The ANA and social platforms, particularly Meta, have called for some kind of national social media regulatory framework for years, but action and specifics have been lacking. The result is that social platforms often manage their own self-regulatory systems.

An industry self-regulatory body would be “different than [Meta CEO] Mark Zukerberg saying the word ‘self-regulation,’ or ‘I’m going to take care of business myself,’” said one person familiar with the ANA’s discussions. An industry body would also go beyond the ANA handling matters on its own, because the BBB is independent of any industry segment.

“While we can’t speak to the specifics of this proposal, we have always welcomed regulation that set guidelines for addressing today’s toughest challenges on the internet,” said a Meta spokesman. “Meta is committed to collaborating with the industry to ensure people and businesses can safely express themselves online.”

He pointed to comments from Adam Mosseri, head of Instagram, last month calling for an industry body to determine best practices on such questions as verifying age, designing age-appropriate experiences and building parental controls – with input from “civil society, parents and regulators to create standards that are high and protections that are universal.”

More concrete plans on the ANA’s social media agenda are likely to emerge by the time the group holds its annual Media Conference March 2-4 (currently planned as a hybrid event based in Orlando), said Marc Pritchard, chief brand officer at Procter & Gamble and ANA chair. Any move to create a social media self-regulatory body would likely also involve the 4A’s and other industry organizations, he said. But he gave the NAD model high marks for its work in dealing with ad claim disputes.

“What we’re looking at on an industry level is how to work across multiple groups, including the ANA, 4A’s and BBB” as well as the Global Alliance for Responsible Media and World Federation of Advertisers, to “look at self-regulation,” Pritchard said.

An ANA-led social media council and bill of rights would in some ways duplicate efforts by GARM, launched three years ago. But it would be different in that it’s U.S. focused and led by marketers, while GARM is made up of social and other media platforms and agencies as well as marketers, Primola said. Social platforms were involved in some of the CMO Growth Council’s discussions last month, he said, but excluded from others.

Marketers involved with GARM tend to be global giants such as P&G, Unilever and Mars, Primola said. One goal of the ANA’s social media council would be to give a larger group of “mid-tier marketers who really make up the bulk of the industry” access to communication with social platforms that they don’t get now, he said.

See all of Ad Age’s 2021 Marketers of the Year here.

The social media initiatives are the most interesting and potentially controversial pieces of a broader agenda for 2022 that the CMO Growth Council set last month.
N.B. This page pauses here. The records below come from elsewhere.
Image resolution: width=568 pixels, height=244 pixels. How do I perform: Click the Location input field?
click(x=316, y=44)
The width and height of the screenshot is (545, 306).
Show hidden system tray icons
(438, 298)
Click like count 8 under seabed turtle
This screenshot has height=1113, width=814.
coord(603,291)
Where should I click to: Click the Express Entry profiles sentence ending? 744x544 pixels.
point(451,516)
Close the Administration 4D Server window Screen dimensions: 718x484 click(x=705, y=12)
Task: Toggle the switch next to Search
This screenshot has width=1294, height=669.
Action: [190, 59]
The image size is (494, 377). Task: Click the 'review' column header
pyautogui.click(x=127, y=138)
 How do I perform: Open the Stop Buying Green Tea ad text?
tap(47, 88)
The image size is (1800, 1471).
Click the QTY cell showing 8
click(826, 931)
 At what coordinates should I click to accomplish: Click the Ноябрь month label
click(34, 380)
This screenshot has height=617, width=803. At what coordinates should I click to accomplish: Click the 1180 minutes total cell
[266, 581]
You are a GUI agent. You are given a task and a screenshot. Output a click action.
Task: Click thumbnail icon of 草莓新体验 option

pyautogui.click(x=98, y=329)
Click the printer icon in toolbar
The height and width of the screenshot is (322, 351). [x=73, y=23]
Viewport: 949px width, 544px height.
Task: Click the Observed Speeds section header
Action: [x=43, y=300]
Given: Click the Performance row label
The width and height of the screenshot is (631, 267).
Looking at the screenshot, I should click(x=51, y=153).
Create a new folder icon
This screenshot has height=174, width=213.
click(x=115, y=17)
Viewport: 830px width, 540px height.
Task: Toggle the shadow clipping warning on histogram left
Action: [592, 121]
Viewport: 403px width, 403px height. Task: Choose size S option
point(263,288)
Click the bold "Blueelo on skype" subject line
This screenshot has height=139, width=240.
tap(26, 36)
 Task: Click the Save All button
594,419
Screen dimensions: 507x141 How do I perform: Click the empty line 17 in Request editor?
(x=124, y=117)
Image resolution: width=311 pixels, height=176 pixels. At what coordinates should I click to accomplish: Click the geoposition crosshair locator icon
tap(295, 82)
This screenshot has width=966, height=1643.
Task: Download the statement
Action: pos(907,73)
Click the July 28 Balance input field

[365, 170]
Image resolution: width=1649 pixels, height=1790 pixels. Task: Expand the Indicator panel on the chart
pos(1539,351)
Other priorities for this year include closing the gap with better measurement tools, particularly ones affordable for companies of all sizes, to link creative effectiveness with business results.

Nearly 75% of the council’s CMOs agreed on a need for mechanisms to optimize martech options, something that should be served by the release later this year of the industry’s first glossary of martech terms for marketing procurement. All the CMOs agreed there’s a “critical need for a better pipeline to attract new talent and retain existing marketers, Primola said. And 63% of CMOs agreed that the marketing industry needs to move diversity, equality and inclusion from being an “extra credit” issue for companies to a top commercial priority.